Request: Output every one of the records below as a numbered list, leaving out any blank lines.
★ ★ ★ ★ ★
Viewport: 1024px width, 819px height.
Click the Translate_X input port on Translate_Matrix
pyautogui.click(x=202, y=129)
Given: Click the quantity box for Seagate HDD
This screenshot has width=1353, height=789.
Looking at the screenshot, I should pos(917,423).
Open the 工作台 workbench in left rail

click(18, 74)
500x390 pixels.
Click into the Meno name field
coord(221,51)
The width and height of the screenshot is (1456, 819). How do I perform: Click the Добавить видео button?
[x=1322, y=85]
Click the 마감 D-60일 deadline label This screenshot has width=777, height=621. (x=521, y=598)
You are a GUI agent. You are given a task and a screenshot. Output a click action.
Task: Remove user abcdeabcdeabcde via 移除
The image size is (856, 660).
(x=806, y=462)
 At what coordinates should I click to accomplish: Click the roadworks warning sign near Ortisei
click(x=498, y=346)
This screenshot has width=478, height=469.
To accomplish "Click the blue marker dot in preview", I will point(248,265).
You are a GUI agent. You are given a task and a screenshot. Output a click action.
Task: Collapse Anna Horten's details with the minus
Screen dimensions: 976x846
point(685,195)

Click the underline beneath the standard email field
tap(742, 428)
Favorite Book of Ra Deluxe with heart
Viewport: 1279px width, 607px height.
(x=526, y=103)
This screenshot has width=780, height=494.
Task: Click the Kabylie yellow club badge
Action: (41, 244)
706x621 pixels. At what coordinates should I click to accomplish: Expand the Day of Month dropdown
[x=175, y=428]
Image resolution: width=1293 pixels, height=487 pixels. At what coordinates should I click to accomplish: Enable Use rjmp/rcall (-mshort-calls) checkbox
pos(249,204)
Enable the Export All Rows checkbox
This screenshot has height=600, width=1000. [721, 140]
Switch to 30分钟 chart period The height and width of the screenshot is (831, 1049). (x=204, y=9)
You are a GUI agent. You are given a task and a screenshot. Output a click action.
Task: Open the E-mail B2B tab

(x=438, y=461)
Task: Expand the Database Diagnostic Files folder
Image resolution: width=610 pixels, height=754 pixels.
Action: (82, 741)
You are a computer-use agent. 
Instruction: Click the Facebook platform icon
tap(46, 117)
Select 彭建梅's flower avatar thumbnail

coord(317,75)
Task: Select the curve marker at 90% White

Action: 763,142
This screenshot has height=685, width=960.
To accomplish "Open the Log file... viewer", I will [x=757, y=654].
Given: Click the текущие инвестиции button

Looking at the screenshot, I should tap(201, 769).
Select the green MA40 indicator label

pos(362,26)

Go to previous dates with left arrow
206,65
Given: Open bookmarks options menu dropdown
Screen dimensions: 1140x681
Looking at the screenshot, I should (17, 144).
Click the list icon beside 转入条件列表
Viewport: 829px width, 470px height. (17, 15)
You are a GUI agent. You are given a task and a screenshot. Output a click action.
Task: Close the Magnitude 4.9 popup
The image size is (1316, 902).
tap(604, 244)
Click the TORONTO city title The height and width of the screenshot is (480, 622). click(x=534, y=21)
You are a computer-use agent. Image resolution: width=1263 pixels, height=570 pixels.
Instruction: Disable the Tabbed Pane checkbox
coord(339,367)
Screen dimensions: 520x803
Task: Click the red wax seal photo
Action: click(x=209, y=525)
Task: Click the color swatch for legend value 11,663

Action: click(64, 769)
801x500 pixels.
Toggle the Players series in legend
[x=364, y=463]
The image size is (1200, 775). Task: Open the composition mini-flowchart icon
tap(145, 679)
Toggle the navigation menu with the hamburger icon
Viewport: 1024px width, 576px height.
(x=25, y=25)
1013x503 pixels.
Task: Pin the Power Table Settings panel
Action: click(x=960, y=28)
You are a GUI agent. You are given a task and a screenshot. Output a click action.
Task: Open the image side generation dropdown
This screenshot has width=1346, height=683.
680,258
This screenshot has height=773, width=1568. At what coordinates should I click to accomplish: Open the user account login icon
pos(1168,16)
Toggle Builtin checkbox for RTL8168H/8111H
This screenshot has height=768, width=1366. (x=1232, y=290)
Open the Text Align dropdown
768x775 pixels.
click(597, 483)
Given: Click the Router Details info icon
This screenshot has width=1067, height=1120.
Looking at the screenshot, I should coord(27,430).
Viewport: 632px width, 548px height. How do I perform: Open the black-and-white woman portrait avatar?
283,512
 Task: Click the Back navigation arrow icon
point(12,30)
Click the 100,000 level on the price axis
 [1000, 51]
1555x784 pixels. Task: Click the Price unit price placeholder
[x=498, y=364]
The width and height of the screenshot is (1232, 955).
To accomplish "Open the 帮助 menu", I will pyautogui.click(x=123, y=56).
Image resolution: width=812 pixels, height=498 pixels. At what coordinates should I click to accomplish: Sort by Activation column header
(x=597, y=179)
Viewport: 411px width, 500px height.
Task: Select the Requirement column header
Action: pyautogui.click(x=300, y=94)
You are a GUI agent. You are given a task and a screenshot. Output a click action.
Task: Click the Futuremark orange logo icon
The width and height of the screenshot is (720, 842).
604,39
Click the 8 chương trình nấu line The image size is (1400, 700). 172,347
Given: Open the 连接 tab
★ ★ ★ ★ ★
Task answer:
1. Viewport: 1024px width, 819px height.
2. Click the Translate_X input port on Translate_Matrix
3. pyautogui.click(x=202, y=129)
4. Given: Click the quantity box for Seagate HDD
5. This screenshot has width=1353, height=789.
6. Looking at the screenshot, I should pos(917,423).
7. Open the 工作台 workbench in left rail
8. click(18, 74)
9. 500x390 pixels.
10. Click into the Meno name field
11. coord(221,51)
12. The width and height of the screenshot is (1456, 819). How do I perform: Click the Добавить видео button?
13. [x=1322, y=85]
14. Click the 마감 D-60일 deadline label This screenshot has width=777, height=621. (x=521, y=598)
15. You are a GUI agent. You are given a task and a screenshot. Output a click action.
16. Task: Remove user abcdeabcdeabcde via 移除
17. The image size is (856, 660).
18. (x=806, y=462)
19.  At what coordinates should I click to accomplish: Click the roadworks warning sign near Ortisei
20. click(x=498, y=346)
21. This screenshot has width=478, height=469.
22. To accomplish "Click the blue marker dot in preview", I will point(248,265).
23. You are a GUI agent. You are given a task and a screenshot. Output a click action.
24. Task: Collapse Anna Horten's details with the minus
25. Screen dimensions: 976x846
26. point(685,195)
27. Click the underline beneath the standard email field
28. tap(742, 428)
29. Favorite Book of Ra Deluxe with heart
30. Viewport: 1279px width, 607px height.
31. (x=526, y=103)
32. This screenshot has width=780, height=494.
33. Task: Click the Kabylie yellow club badge
34. Action: (41, 244)
35. 706x621 pixels. At what coordinates should I click to accomplish: Expand the Day of Month dropdown
36. [x=175, y=428]
37. Image resolution: width=1293 pixels, height=487 pixels. At what coordinates should I click to accomplish: Enable Use rjmp/rcall (-mshort-calls) checkbox
38. pos(249,204)
39. Enable the Export All Rows checkbox
40. This screenshot has height=600, width=1000. [721, 140]
41. Switch to 30分钟 chart period The height and width of the screenshot is (831, 1049). (x=204, y=9)
42. You are a GUI agent. You are given a task and a screenshot. Output a click action.
43. Task: Open the E-mail B2B tab
44. (x=438, y=461)
45. Task: Expand the Database Diagnostic Files folder
46. Image resolution: width=610 pixels, height=754 pixels.
47. Action: (82, 741)
48. You are a computer-use agent. 
49. Instruction: Click the Facebook platform icon
50. tap(46, 117)
51. Select 彭建梅's flower avatar thumbnail
52. coord(317,75)
53. Task: Select the curve marker at 90% White
54. Action: 763,142
55. This screenshot has height=685, width=960.
56. To accomplish "Open the Log file... viewer", I will [x=757, y=654].
57. Given: Click the текущие инвестиции button
58. Looking at the screenshot, I should tap(201, 769).
59. Select the green MA40 indicator label
60. pos(362,26)
61. Go to previous dates with left arrow
62. 206,65
63. Given: Open bookmarks options menu dropdown
64. Screen dimensions: 1140x681
65. Looking at the screenshot, I should (17, 144).
66. Click the list icon beside 转入条件列表
67. Viewport: 829px width, 470px height. (17, 15)
68. You are a GUI agent. You are given a task and a screenshot. Output a click action.
69. Task: Close the Magnitude 4.9 popup
70. The image size is (1316, 902).
71. tap(604, 244)
72. Click the TORONTO city title The height and width of the screenshot is (480, 622). click(x=534, y=21)
73. You are a computer-use agent. Image resolution: width=1263 pixels, height=570 pixels.
74. Instruction: Disable the Tabbed Pane checkbox
75. coord(339,367)
76. Screen dimensions: 520x803
77. Task: Click the red wax seal photo
78. Action: click(x=209, y=525)
79. Task: Click the color swatch for legend value 11,663
80. Action: click(64, 769)
81. 801x500 pixels.
82. Toggle the Players series in legend
83. [x=364, y=463]
84. The image size is (1200, 775). Task: Open the composition mini-flowchart icon
85. tap(145, 679)
86. Toggle the navigation menu with the hamburger icon
87. Viewport: 1024px width, 576px height.
88. (x=25, y=25)
89. 1013x503 pixels.
90. Task: Pin the Power Table Settings panel
91. Action: click(x=960, y=28)
92. You are a GUI agent. You are given a task and a screenshot. Output a click action.
93. Task: Open the image side generation dropdown
94. This screenshot has width=1346, height=683.
95. 680,258
96. This screenshot has height=773, width=1568. At what coordinates should I click to accomplish: Open the user account login icon
97. pos(1168,16)
98. Toggle Builtin checkbox for RTL8168H/8111H
99. This screenshot has height=768, width=1366. (x=1232, y=290)
100. Open the Text Align dropdown
101. 768x775 pixels.
102. click(597, 483)
103. Given: Click the Router Details info icon
104. This screenshot has width=1067, height=1120.
105. Looking at the screenshot, I should coord(27,430).
106. Viewport: 632px width, 548px height. How do I perform: Open the black-and-white woman portrait avatar?
107. 283,512
108.  Task: Click the Back navigation arrow icon
109. point(12,30)
110. Click the 100,000 level on the price axis
111.  [1000, 51]
112. 1555x784 pixels. Task: Click the Price unit price placeholder
113. [x=498, y=364]
114. The width and height of the screenshot is (1232, 955).
115. To accomplish "Open the 帮助 menu", I will pyautogui.click(x=123, y=56).
116. Image resolution: width=812 pixels, height=498 pixels. At what coordinates should I click to accomplish: Sort by Activation column header
117. (x=597, y=179)
118. Viewport: 411px width, 500px height.
119. Task: Select the Requirement column header
120. Action: pyautogui.click(x=300, y=94)
121. You are a GUI agent. You are given a task and a screenshot. Output a click action.
122. Task: Click the Futuremark orange logo icon
123. The width and height of the screenshot is (720, 842).
124. 604,39
125. Click the 8 chương trình nấu line The image size is (1400, 700). 172,347
126. Given: Open the 连接 tab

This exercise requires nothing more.